[[ The records open ]]

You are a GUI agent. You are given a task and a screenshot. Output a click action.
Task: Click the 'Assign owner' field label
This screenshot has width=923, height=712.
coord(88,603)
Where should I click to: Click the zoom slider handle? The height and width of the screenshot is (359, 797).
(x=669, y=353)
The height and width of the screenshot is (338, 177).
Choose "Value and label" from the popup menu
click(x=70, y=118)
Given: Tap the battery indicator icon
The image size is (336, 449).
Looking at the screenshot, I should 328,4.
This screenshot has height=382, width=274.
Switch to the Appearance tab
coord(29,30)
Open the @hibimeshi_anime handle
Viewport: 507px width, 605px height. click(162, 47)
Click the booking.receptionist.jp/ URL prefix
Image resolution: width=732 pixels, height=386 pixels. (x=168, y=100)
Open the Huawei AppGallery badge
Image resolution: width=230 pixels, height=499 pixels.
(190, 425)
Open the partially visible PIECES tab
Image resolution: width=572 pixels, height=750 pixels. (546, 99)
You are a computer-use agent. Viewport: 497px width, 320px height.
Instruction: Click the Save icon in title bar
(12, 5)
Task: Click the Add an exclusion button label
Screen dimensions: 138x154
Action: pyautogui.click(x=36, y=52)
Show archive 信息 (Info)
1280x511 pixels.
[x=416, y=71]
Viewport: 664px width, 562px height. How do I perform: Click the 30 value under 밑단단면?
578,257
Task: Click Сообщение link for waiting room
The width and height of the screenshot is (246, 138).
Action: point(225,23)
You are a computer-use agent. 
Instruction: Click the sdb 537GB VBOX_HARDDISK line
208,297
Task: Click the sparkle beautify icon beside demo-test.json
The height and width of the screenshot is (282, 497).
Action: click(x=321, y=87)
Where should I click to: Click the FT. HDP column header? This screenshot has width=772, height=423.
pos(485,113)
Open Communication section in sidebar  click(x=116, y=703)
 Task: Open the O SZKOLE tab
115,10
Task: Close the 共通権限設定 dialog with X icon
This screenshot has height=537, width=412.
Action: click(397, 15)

[[ The records closed ]]

What you will do>
Reproduce the records above exactly, starting with the line that contains "You are a computer-use agent. Viewport: 497px" and ending with the last line.

Response box>
You are a computer-use agent. Viewport: 497px width, 320px height.
Instruction: Click the Save icon in title bar
(12, 5)
Task: Click the Add an exclusion button label
Screen dimensions: 138x154
Action: pyautogui.click(x=36, y=52)
Show archive 信息 (Info)
1280x511 pixels.
[x=416, y=71]
Viewport: 664px width, 562px height. How do I perform: Click the 30 value under 밑단단면?
578,257
Task: Click Сообщение link for waiting room
The width and height of the screenshot is (246, 138).
Action: point(225,23)
You are a computer-use agent. 
Instruction: Click the sdb 537GB VBOX_HARDDISK line
208,297
Task: Click the sparkle beautify icon beside demo-test.json
The height and width of the screenshot is (282, 497).
Action: click(x=321, y=87)
Where should I click to: Click the FT. HDP column header? This screenshot has width=772, height=423.
pos(485,113)
Open Communication section in sidebar  click(x=116, y=703)
 Task: Open the O SZKOLE tab
115,10
Task: Close the 共通権限設定 dialog with X icon
This screenshot has height=537, width=412.
Action: click(397, 15)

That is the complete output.